According to the 2013 results, 1.6 per cent of Māori were problem gamblers, compared to 0.6 per cent prevalence in Pacific people, 0.4 per cent in Asian people and 0.3 per cent in New Zealand European/other. Pacific people led the moderate-risk category at 6.3 per cent prevalence, compared to 4.4 per cent of Māori, 1.3 per cent of Asian people and 0.9 per cent of European/other falling into this at-risk group.
Professor Max Abbott, Director of AUT’s Gambling and Addictions Research Centre, says the research provides valuable insights for effective policy setting.
“This is the first study in New Zealand and only the second national study in the world to assess problem gambling incidence – the number of people who develop a problem for the first time – as well as assess the number who relapse and the number who cease having problems.”
“To reduce the incidence and prevalence of problem gambling and other gambling-related harms, both population-wide prevention strategies and those tailored to at-risk groups are needed – including prevention strategies for high risk ethnic groups,” he says. “Long-standing disparities will persist and probably deepen, unless more effective ways are found to address this issue. Our understanding is that the Ministry of Health, in its new draft Preventing and Minimising Gambling Harm strategy, has made a long-term commitment to addressing inequity in gambling harm for Māori, Pacific and Asian populations”.

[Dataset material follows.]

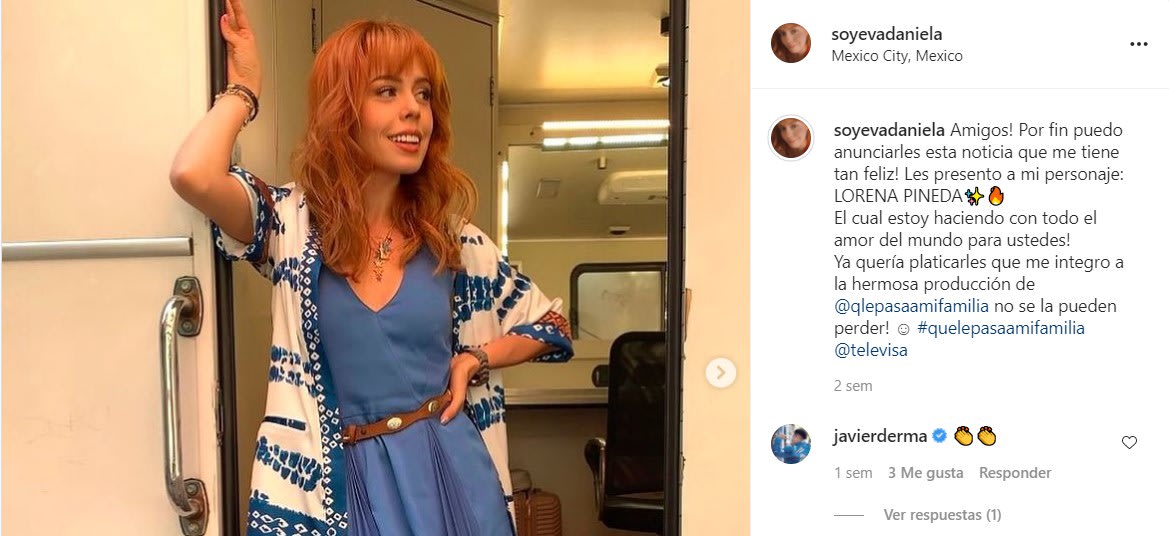Click the avatar beside the caption text
This screenshot has width=1169, height=536.
(791, 137)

The research identified a number of additional factors that put people at risk of becoming moderate-risk or problem gamblers, including gambling frequency. Those who took part in ten or more gambling activities in the 12 month period were nearly sixteen times more likely to become a problem or moderate-risk gambler than adults who had participated in just one gambling activity over the same timeframe.

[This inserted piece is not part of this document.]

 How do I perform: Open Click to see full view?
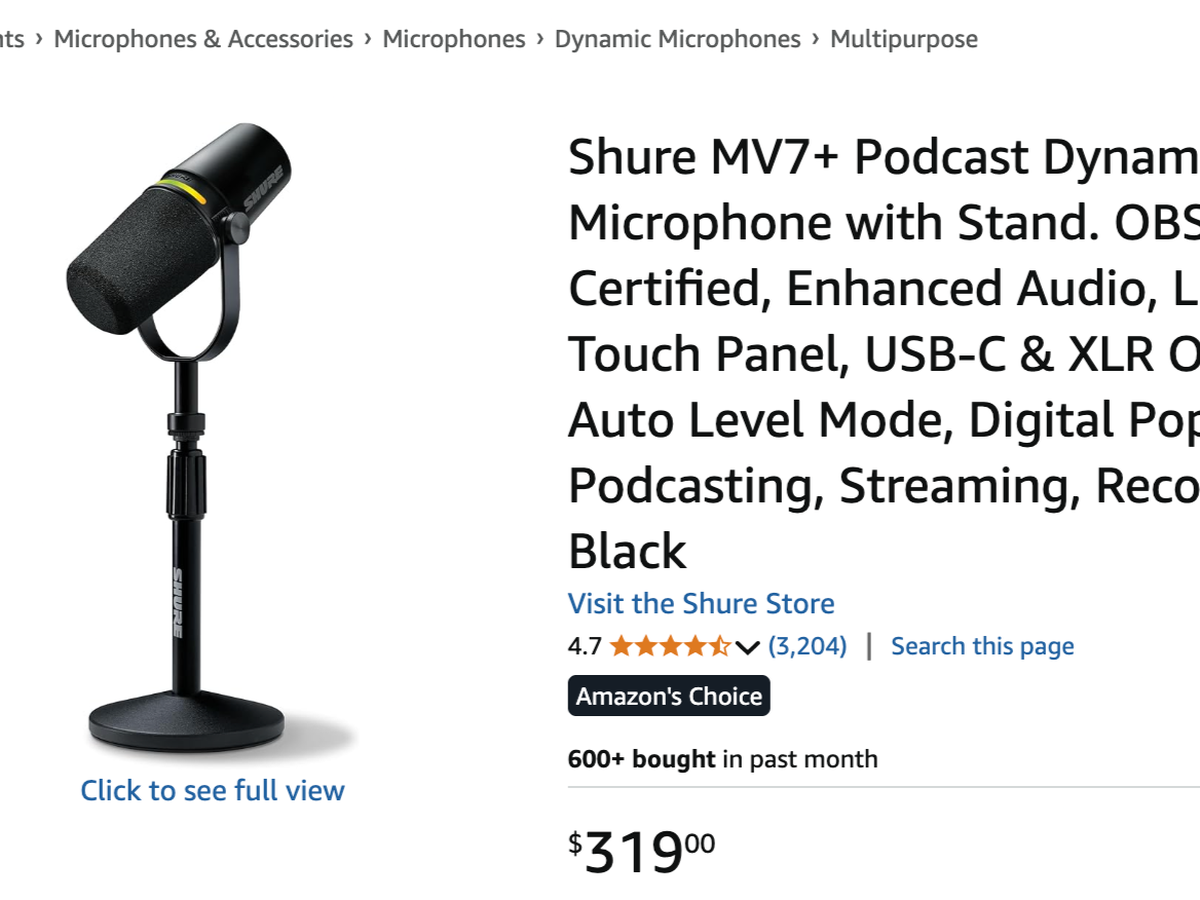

Other risk factors included high monthly gambling expenditure, participation in a wide variety of gambling activities, frequent use of electronic gaming machines, regular continuous gambling, gambling alone, avoiding places that offered gambling or betting, setting an expenditure limit before leaving home and psychological distress.
The research also identified useful insights into gambling behaviour transitions. Around half of the problem gamblers interviewed in the 2013 wave of the study had only recently developed serious gambling problems. Moreover, relapse of former problem gamblers was found to be common, despite problem and at-risk gambling being transitory over a short-term period.
“Over half of the estimated 8,000 new 2013 problem gamblers had experienced problems previously and were relapsing,” says Professor Abbott. “This underscores the need for public education and prevention programmes that target both first-time onset and problem recurrence, in addition to relapse prevention treatment services.”